# TEXT SEGMENT
══════════

Thread: Smoothing the subtrans performance catastrophe

Smoothing the subtrans performance catastrophe

From

Simon Riggs

Date:

01 August 2022, 16:42:49

"A mathematical catastrophe is a point in a model of an input-output
system, where a vanishingly small change in the input can produce a
large change in the output."

We have just such a change in Postgres: when a snapshot overflows. In
this case it takes only one subxid over the subxid cache limit to slow
down every request in XidInMVCCSnapshot(), which becomes painful when
a long running transaction exists at the same time. This situation has
been noted by various bloggers, but is illustrated clearly in the
attached diagram, generated by test results from Julien Tachoires.

The reason for the slowdown is clear: when we overflow we check every
xid against subtrans, producing a large stream of lookups. Some
previous hackers have tried to speed up subtrans - this patch takes a
different approach: remove as many subtrans lookups as possible. (So
is not competing with those other solutions).

Attached patch improves on the situation, as also shown in the attached diagram.

The patch does these things:

1. Rework XidInMVCCSnapshot() so that it always checks the snapshot
first, before attempting to lookup subtrans. A related change means
that we always keep full subxid info in the snapshot, even if one of
the backends has overflowed.

2. Use binary search for standby snapshots, since the snapshot subxip
is in sorted order.

3. Rework GetTopmostTransaction so that it a) checks xmin as it goes,
b) only does one iteration on standby snapshots, both of which save
subtrans lookups in appropriate cases.
(This was newly added in v6)

Now, is this a panacea? Not at all. What this patch does is smooth out
the catastrophic effect so that a few overflowed subxids don't spoil
everybody else's performance, but eventually, if many or all sessions
have their overflowed subxid caches then the performance will descend
as before, albeit that the attached patch has some additional
optimizations (2, 3 above). So what this gives is a better flight
envelope in case of a small number of occasional overflows.

Please review. Thank you.

--
Simon Riggs                http://www.EnterpriseDB.com/

Attachment

Re: Smoothing the subtrans performance catastrophe

From

Dilip Kumar

Date:

03 August 2022, 11:55:42

On Mon, Aug 1, 2022 at 10:13 PM Simon Riggs
<simon.riggs@enterprisedb.com> wrote:
>
> "A mathematical catastrophe is a point in a model of an input-output
> system, where a vanishingly small change in the input can produce a
> large change in the output."

══════════

# PROVIDED DATA
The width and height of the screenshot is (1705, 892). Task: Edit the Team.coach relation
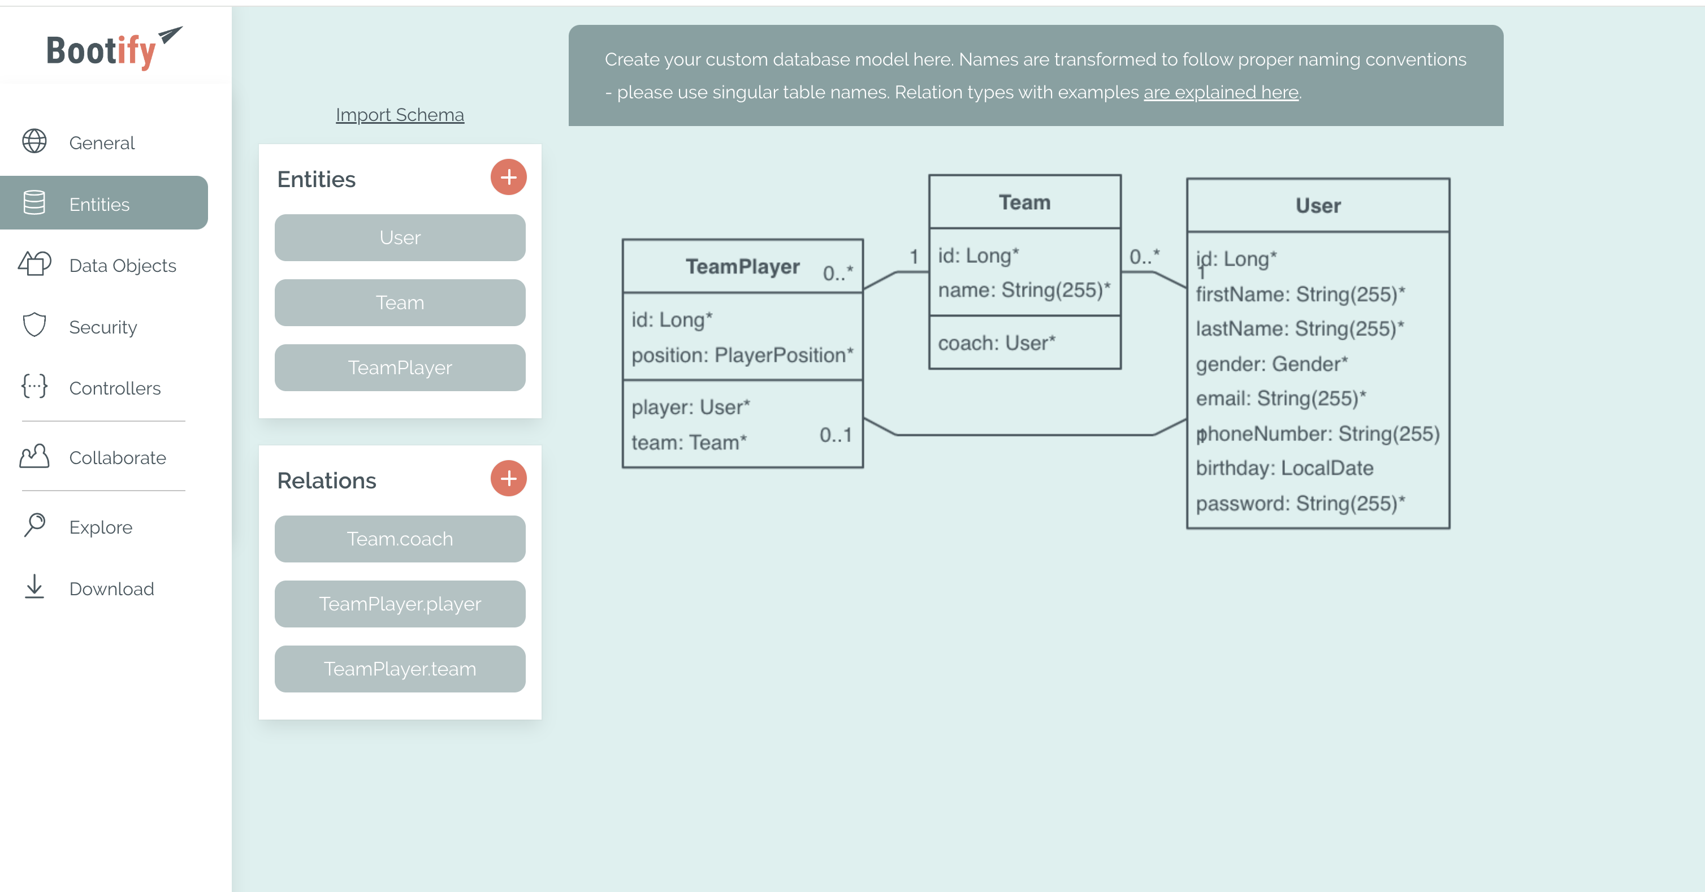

══════════

# WHAT YOU WILL DO
Please extend the subtrans performance thread from where it stops. The lines are separate material from the subtrans performance thread.

# WRITTEN ANSWER
>
> We have just such a change in Postgres: when a snapshot overflows. In
> this case it takes only one subxid over the subxid cache limit to slow
> down every request in XidInMVCCSnapshot(), which becomes painful when
> a long running transaction exists at the same time. This situation has
> been noted by various bloggers, but is illustrated clearly in the
> attached diagram, generated by test results from Julien Tachoires.
>
> The reason for the slowdown is clear: when we overflow we check every
> xid against subtrans, producing a large stream of lookups. Some
> previous hackers have tried to speed up subtrans - this patch takes a
> different approach: remove as many subtrans lookups as possible. (So
> is not competing with those other solutions).
>
> Attached patch improves on the situation, as also shown in the attached diagram.
>
> The patch does these things:
>
> 1. Rework XidInMVCCSnapshot() so that it always checks the snapshot
> first, before attempting to lookup subtrans. A related change means
> that we always keep full subxid info in the snapshot, even if one of
> the backends has overflowed.
>
> 2. Use binary search for standby snapshots, since the snapshot subxip
> is in sorted order.
>
> 3. Rework GetTopmostTransaction so that it a) checks xmin as it goes,
> b) only does one iteration on standby snapshots, both of which save
> subtrans lookups in appropriate cases.
> (This was newly added in v6)
>
> Now, is this a panacea? Not at all. What this patch does is smooth out
> the catastrophic effect so that a few overflowed subxids don't spoil
> everybody else's performance, but eventually, if many or all sessions
> have their overflowed subxid caches then the performance will descend
> as before, albeit that the attached patch has some additional
> optimizations (2, 3 above). So what this gives is a better flight
> envelope in case of a small number of occasional overflows.
>
> Please review. Thank you.

+1,
I had a quick look into the patch to understand the idea and I think
the idea looks really promising to me.

-- 
Regards,
Dilip Kumar
EnterpriseDB: http://www.enterprisedb.com

Re: Smoothing the subtrans performance catastrophe

From

Andres Freund

Date:

03 August 2022, 19:18:26

Hi,

On 2022-08-01 17:42:49 +0100, Simon Riggs wrote:
> The reason for the slowdown is clear: when we overflow we check every
> xid against subtrans, producing a large stream of lookups. Some
> previous hackers have tried to speed up subtrans - this patch takes a
> different approach: remove as many subtrans lookups as possible. (So
> is not competing with those other solutions).
> 
> Attached patch improves on the situation, as also shown in the attached diagram.

I think we should consider redesigning subtrans more substantially - even with
the changes you propose here, there's still plenty ways to hit really bad
performance. And there's only so much we can do about that without more
fundamental design changes.

One way to fix a lot of the issues around pg_subtrans would be remove the
pg_subtrans SLRU and replace it with a purely in-memory hashtable. IMO there's
really no good reason to use an SLRU for it (anymore).

In contrast to e.g. clog or multixact we don't need to access a lot of old
entries, we don't need persistency etc. Nor is it a good use of memory and IO
to have loads of pg_subtrans pages that don't point anywhere, because the xid
is just a "normal" xid.

While we can't put a useful hard cap on the number of potential subtrans
entries (we can only throw subxid->parent mappings away once no existing
snapshot might need them), saying that there can't be more subxids "considered
running" at a time than can fit in memory doesn't seem like a particularly
problematic restriction.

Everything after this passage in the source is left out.